**** Records for this task

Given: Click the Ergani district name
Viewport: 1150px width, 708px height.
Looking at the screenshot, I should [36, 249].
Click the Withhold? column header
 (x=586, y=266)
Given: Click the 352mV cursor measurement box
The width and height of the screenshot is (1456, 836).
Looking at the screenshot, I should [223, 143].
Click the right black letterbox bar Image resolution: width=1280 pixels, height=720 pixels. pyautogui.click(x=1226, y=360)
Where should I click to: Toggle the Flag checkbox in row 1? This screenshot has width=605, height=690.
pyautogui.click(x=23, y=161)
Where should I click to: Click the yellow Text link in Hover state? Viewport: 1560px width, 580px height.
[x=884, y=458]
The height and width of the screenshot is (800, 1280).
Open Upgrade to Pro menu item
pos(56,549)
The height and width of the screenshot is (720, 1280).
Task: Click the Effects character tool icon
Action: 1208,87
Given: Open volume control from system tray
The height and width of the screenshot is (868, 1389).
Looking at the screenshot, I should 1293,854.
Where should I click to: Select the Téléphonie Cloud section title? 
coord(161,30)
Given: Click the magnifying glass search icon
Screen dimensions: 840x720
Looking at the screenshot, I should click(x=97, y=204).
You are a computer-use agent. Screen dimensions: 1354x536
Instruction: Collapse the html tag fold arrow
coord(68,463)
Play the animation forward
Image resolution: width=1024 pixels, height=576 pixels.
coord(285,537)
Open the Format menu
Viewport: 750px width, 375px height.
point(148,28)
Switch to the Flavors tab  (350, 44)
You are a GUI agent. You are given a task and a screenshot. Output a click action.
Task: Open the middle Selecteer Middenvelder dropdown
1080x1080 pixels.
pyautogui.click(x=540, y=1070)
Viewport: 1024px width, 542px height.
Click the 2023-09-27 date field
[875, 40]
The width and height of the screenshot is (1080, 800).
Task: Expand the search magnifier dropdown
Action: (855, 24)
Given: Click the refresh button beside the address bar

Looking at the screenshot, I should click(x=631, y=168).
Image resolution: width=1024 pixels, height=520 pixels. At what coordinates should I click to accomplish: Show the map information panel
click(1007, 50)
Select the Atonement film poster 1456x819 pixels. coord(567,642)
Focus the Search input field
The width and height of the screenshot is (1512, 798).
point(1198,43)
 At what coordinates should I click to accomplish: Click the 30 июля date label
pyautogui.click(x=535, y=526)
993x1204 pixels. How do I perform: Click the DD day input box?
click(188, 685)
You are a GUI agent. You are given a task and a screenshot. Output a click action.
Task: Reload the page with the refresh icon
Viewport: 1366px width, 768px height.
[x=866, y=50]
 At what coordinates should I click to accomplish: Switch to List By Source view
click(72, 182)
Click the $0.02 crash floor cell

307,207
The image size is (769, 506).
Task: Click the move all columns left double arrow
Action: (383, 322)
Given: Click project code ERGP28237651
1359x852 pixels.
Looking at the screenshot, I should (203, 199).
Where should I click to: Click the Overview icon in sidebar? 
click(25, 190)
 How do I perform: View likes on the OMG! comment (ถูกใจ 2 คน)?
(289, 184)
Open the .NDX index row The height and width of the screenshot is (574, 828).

********

### Exercise instructions
Wherever the line holding "Where should I click to: Select" falls in the entries above, copy exactly from it through the line holding "Play the animation forward", inclusive, and add nothing.

### Output below
Where should I click to: Select the Téléphonie Cloud section title? 
coord(161,30)
Given: Click the magnifying glass search icon
Screen dimensions: 840x720
Looking at the screenshot, I should click(x=97, y=204).
You are a computer-use agent. Screen dimensions: 1354x536
Instruction: Collapse the html tag fold arrow
coord(68,463)
Play the animation forward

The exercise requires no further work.